Static Library files

When you have several .o files, you can put them together as a library, a static library. In Linux/Mac these static libraries are simply archive files, or .a files. In windows, static library files exist under the .lib extension.

They are created like this in Linux/Mac:

ar -cvq libctest.a ctest1.o ctest2.o ctest3.o

libctest.a will contain ctest1.o,ctest2.o and ctest2.o

They are created like this in Windows:

Gcc Compile To Static Library

LIB.EXE /OUT:MYLIB.LIB FILE1.OBJ FILE2.OBJ FILE3.OBJ

When you are creating an executable that needs to make use of a library, if you use these static libraries, the size of your executable will be the sum of all the object files statically linked by the executable. The code is right there along the executable, it's easier to distribute, but again, the size of the executable can be bigger than it needs to.. why? because, sometimes, many of the .o files, or even the entire .a file you're linking against might be a standard library that many other programs need.

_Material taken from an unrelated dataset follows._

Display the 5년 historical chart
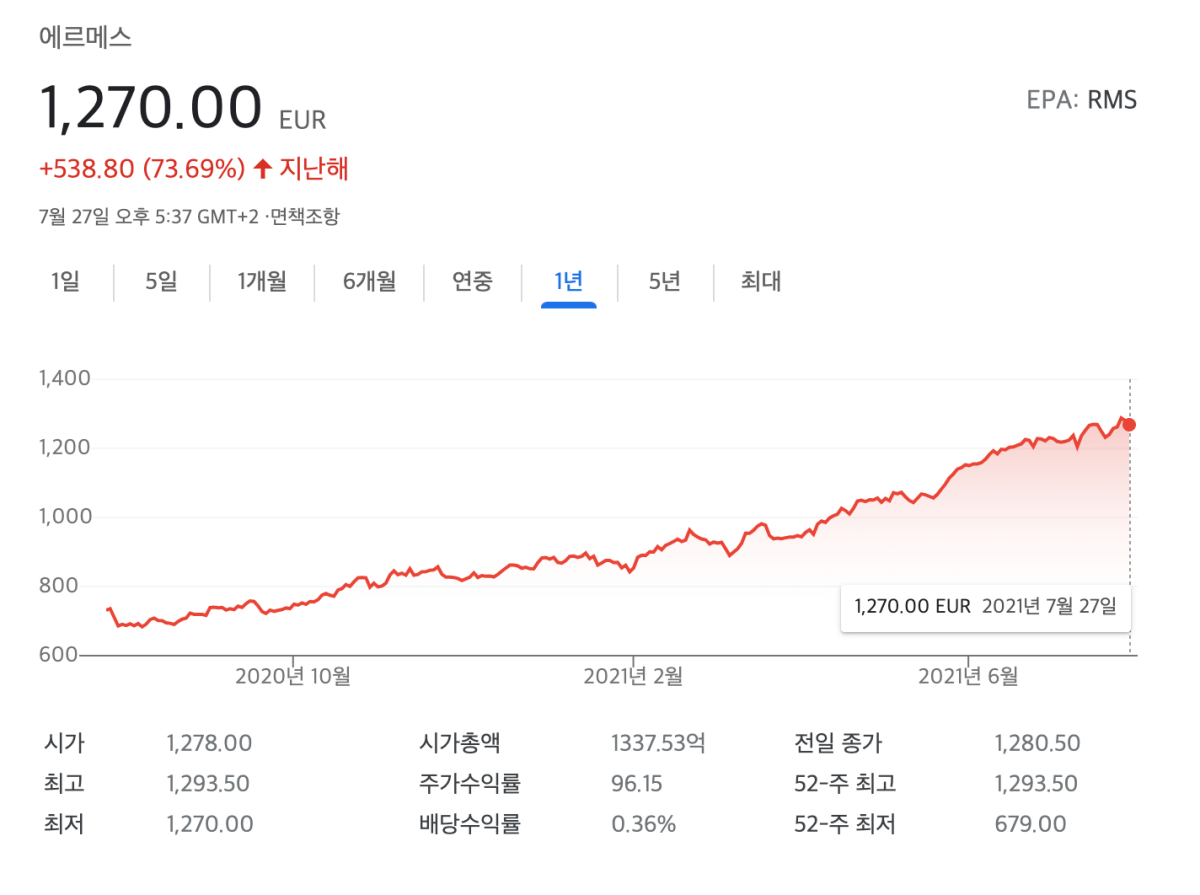The height and width of the screenshot is (895, 1200). pos(663,282)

Shared Libraries (Dynamic Libraries)

So shared or dynamic libraries were invented so that different programs or libraries would make external (shared) references to them, since they're 'shared' the symbols defined in them don't need to be part of your executable or library, your executable contain symbols whose entry points or offset addresses might point to somewhere within themselves, but they will also have symbols whose entry points are expected to exist on shared libraries which need only be loaded once in a single portion of the operating shared memory, thus not just making the size of your executable as small as it needs to be, but you won't need to load the library for every process/program that needs its symbols.

On Linux shared files exist under the .so (shared object) file extension, on Mac .dylib (dynamic library), and in Windows they're called .dll (dynamic link libraries)

Another cool thing about dynamic libraries, is that they can be loaded during runtime, not just linked at compile time. An example of runtime dynamic libraries are browser plugins.

In Linux .so files are created like this:

  • -Wall enables all warnings.
  • -c means compile only, don't run the linker.
  • -fPIC means 'Position Independent Code', a requirement for shared libraries in Linux.
  • -shared makes the object file created shareable by different executables.
  • -Wl passes a comma separated list of arguments to the linker.
  • -soname means 'shared object name' to use.
  • -o <my.so> means output, in this case the output shared library

In Mac .dylib files are created like this:

clang -dynamiclib -o libtest.dylib file1.o file2.o -L/some/library/path -lname_of_library_without_lib_prefix

In Windows .dll files are created like this:

LINK.EXE /DLL /OUT:MYLIB.DLL FILE1.OBJ FILE2.OBJ FILE3OBJ

Linking to existing libraries

When linking your software you may be faced with a situation on which you want to link against several standard shared libraries.If all the libraries you need exist in a single folder, you can set the LD_LIBRARY_PATH to that folder. By common standard all shared libraries are prefixed with the word lib. If a library exists in LD_LIBRARY_PATH and you want to link against it, you don't need to pass the entire path to the library, you simply pass -lname and you will link your executable to the symbols of libname.so which should be somewhere inside LD_LIBRARY_PATH.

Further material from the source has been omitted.